▶ Exercise brief
Your task is to transcribe the entries below exactly, from their first line down to the line containing "You are a computer-use agent. The", and to stop there.

▶ Supplied information

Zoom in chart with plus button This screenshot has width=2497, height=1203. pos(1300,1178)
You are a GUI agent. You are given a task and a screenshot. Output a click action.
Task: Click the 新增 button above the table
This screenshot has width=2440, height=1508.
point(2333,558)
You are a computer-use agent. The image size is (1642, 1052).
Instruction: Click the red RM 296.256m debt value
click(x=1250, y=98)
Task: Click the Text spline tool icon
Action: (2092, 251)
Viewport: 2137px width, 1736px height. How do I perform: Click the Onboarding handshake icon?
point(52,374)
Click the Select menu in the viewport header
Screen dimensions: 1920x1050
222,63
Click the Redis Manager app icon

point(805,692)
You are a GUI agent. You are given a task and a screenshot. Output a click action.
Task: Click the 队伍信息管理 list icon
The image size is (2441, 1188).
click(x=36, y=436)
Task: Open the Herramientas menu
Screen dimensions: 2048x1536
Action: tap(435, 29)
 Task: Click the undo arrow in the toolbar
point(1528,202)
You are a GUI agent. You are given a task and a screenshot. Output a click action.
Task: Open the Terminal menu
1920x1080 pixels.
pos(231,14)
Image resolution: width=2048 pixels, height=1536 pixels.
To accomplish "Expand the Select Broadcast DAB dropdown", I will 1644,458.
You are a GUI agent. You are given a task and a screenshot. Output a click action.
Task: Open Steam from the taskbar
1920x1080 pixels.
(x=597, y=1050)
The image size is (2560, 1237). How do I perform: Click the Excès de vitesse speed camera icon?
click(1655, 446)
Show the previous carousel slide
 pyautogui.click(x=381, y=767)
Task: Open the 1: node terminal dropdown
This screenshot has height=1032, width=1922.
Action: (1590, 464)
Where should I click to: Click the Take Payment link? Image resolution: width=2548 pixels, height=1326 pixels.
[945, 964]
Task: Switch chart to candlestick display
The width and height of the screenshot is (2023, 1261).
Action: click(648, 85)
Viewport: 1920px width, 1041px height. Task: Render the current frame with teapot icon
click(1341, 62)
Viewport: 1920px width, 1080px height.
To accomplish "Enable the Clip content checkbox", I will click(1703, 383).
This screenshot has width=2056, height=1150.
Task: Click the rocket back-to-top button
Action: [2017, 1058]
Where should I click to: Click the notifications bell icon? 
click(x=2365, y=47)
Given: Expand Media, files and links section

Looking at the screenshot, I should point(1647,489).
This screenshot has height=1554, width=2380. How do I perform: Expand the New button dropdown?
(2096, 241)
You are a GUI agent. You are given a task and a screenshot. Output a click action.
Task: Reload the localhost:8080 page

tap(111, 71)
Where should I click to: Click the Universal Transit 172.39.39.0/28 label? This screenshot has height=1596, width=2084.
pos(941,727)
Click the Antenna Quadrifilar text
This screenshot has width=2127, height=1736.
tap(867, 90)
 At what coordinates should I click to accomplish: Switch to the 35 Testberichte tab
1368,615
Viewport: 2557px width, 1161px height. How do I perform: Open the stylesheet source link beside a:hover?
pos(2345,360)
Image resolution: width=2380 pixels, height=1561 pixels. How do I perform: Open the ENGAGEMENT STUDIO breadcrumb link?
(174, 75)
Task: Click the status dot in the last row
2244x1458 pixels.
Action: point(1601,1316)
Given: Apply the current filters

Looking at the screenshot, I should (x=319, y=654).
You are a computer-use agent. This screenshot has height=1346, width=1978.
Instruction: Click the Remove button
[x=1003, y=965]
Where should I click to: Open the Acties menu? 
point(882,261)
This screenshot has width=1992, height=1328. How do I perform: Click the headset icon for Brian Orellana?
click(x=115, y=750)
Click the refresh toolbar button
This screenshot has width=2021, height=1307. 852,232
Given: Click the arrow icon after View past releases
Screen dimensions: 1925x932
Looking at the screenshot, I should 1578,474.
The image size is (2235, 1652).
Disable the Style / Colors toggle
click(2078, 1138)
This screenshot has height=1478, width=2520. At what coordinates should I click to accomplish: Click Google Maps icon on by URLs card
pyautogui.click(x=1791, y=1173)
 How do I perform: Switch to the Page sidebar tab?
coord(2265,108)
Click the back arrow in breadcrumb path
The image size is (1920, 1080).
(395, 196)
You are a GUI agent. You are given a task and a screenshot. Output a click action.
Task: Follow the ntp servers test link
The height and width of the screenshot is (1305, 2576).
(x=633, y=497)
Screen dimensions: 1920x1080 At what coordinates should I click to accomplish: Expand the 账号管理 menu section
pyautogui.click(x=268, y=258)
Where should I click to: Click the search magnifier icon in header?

▶ Written reply
Zoom in chart with plus button This screenshot has width=2497, height=1203. pos(1300,1178)
You are a GUI agent. You are given a task and a screenshot. Output a click action.
Task: Click the 新增 button above the table
This screenshot has width=2440, height=1508.
point(2333,558)
You are a computer-use agent. The image size is (1642, 1052).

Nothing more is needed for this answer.